Werner felt the eyes of his classmates following him as he took his seat, his knees suddenly wobbly, a red-hot blush spreading across his face. With his blond hair and blue eyes, he was accustomed to not being identified as Jewish, and to be singled out was extremely uncomfortable. Like everyone else, he raised his arm to give the obligatory German salute and shout “Heil Hitler!” at the beginning of each class. None of his classmates had ever commented about his doing so; in fact, Werner knew, not doing so would make him a spectacle.

When the twenty-four-hour boycott of Jewish-owned businesses was staged two months later, Werner’s mother made a point of shopping at a Jewish sewing store for items she didn’t really need. She brought Werner with her, and they passed SA brownshirts taking photos of anyone entering the store. Inside, Henny found a packet of needles and Werner picked out a spool of thread. They left, his mother holding her head high, Werner beside her, hoping none of his friends had seen him in a ladies’ sewing store.

Later, out of sheer curiosity, Werner went downtown to watch a large Nazi rally. At first, he couldn’t see over the crowd—he was a thirteen-year-old boy among adults—but the next thing he knew a helpful bystander had hoisted him up several rungs of a ladder. From his perch, he easily saw to the front of the rally, where uniformed Nazis were waving torches and flags. He heard their amplified voices yelling hateful slogans, each of which was loudly cheered by the enthusiastic crowd.

“A bunch of dirty Jews!”

“Throw them out of our Fatherland!”

“Send them off to Jerusalem, but first cut off their legs so they can’t come back!”

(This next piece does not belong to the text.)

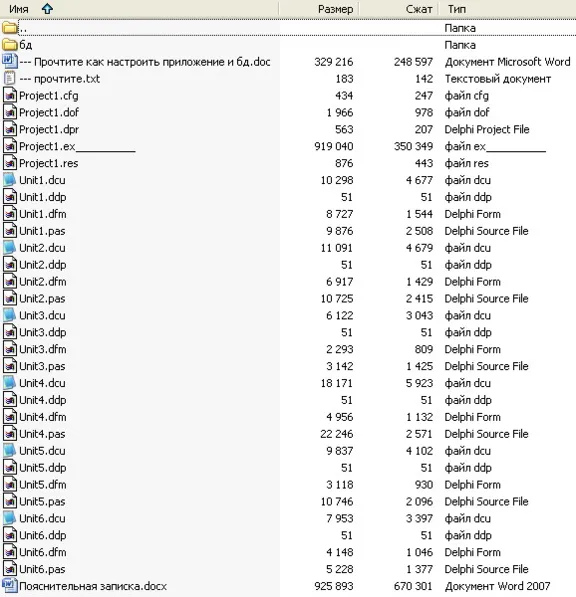
Task: Open the бд folder icon
Action: click(10, 45)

Werner climbed down from the ladder and headed home.

On the first Yom Kippur after the Nazis’ ascent to power, Werner went with his parents to synagogue, which he had attended since age ten. As the worshippers made their way toward the tall, imposing temple, uniformed storm troopers crowded the sidewalks, shouting catcalls and insults as the Jews walked past. Tucked between his mother and father, Werner was frightened not only by the Nazis but by the fear he saw etched on the faces of his parents and the other Jews who walked with them.

At the synagogue, Werner followed his parents to their seats. Soon he would become a bar mitzvah in this same temple, although he had yet to learn the short prayer he had to recite, let alone the passage he was to read in Hebrew from the Torah.

That night, two Nazis sat behind the congregation to monitor the sermon. The young rabbi, Dr. Manfred Swarsensky, spoke explicitly about the political turmoil taking place across Germany. Condemning the outrages being committed daily by the Nazis, he quoted, in conclusion, the New Testament and the dying words of Christ on the crucifix.

“Lord, forgive them, for they know not what they do.”

Nearly everyone in the congregation was weeping. Werner kept a steady gaze on the rabbi, this holy man who had dared to speak up publicly before the Nazis when so many others remained silent. Werner knew he was hearing something special from a very brave man. He watched to see if the young rabbi was arrested by the two Nazis after his sermon, but to the boy’s relief he wasn’t.